キャッシュ・マネジメント・システムの仕組み上の内実と、実際の利用状況について。大阪ガスでBTMUと一緒にCMSを作った人が、その後、大学院で博士論文として提出したもののようだ。CMSの機能概要、エージェント理論や為替レートのトリレンマなど経済学や金融理論を取り入れた位置づけ、そして国内14社のアンケートとインタビューに基づいた利用実態の調査からなる。
主に国内CMSの運用を中心として、プーリング、長期資金運用、ネッティング、支払代行と回収代行について記す。最終章で海外を含めたGCMSの諸問題を扱う。企業での実際の運用にも詳しいため、例えばプーリングで実際のところ銀行よりどのくらい金利が有利になるのか(p.59-61)などの論点も扱われる。また法的問題にも多く目配せしており、印紙税の問題やプーリングで子会社の資金を吸い上げることの、株主利益毀損や両者を兼務する取締役の利益相反の問題(p.71-79)といった論点もある。

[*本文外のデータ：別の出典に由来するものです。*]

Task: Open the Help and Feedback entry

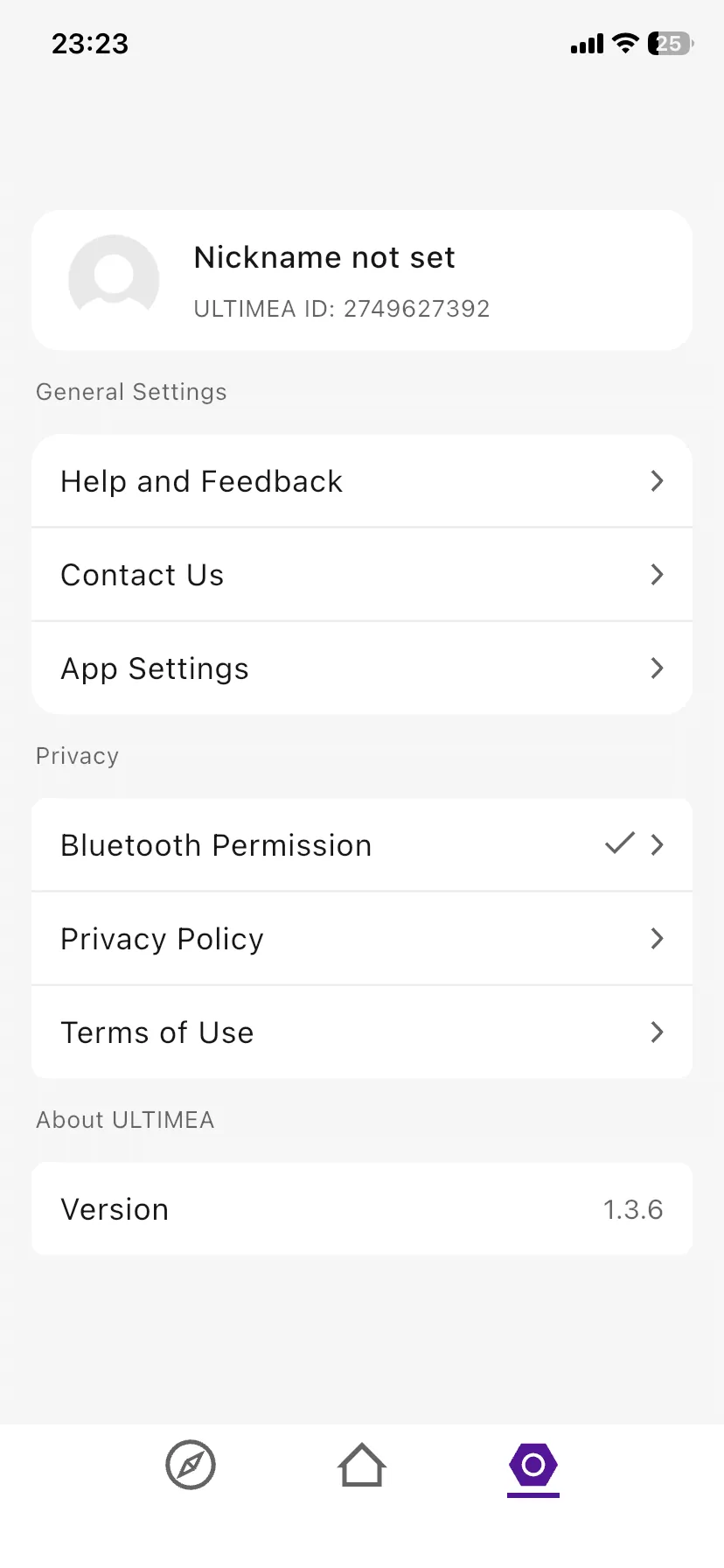Action: point(201,481)
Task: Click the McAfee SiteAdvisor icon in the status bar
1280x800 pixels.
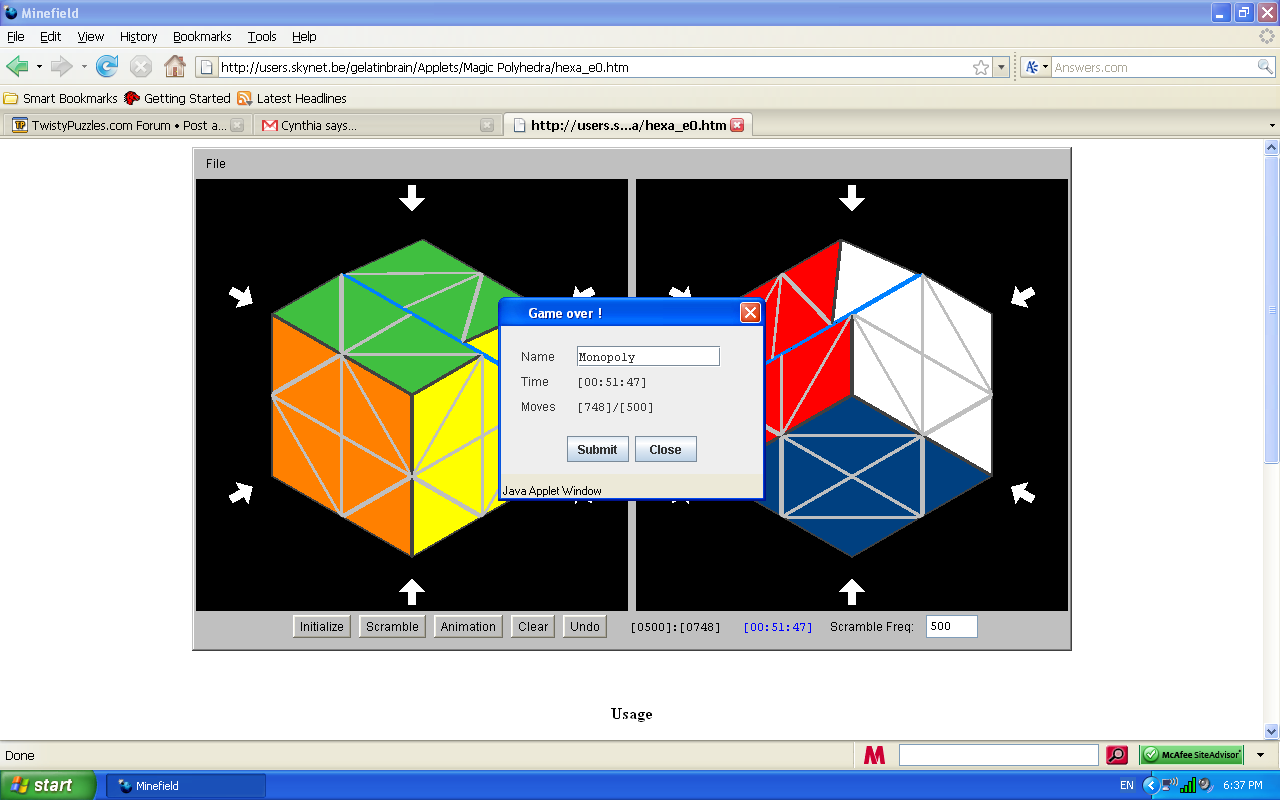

ネッティングについて決済日が同じものの相殺、仕訳上の相殺のほか、CMS口座統制によって債権債務の総額をネッティングする手法をネッティングの第三法とする。これは先行研究において論じられていないそう。一つのCMS口座にプーリングが行われていれば、ゼロバランスにより相殺され決済資金が不要になる(p.90f, 105-107)。単一の銀行の単一の本支店口座にCMS口座を持つ優位点を説く。
ほかにGCMSについて、資金移動の規制がある東南アジアではノーショナル・プーリングを有効な選択肢として検討すべきという論点(p.149-155)をメモする。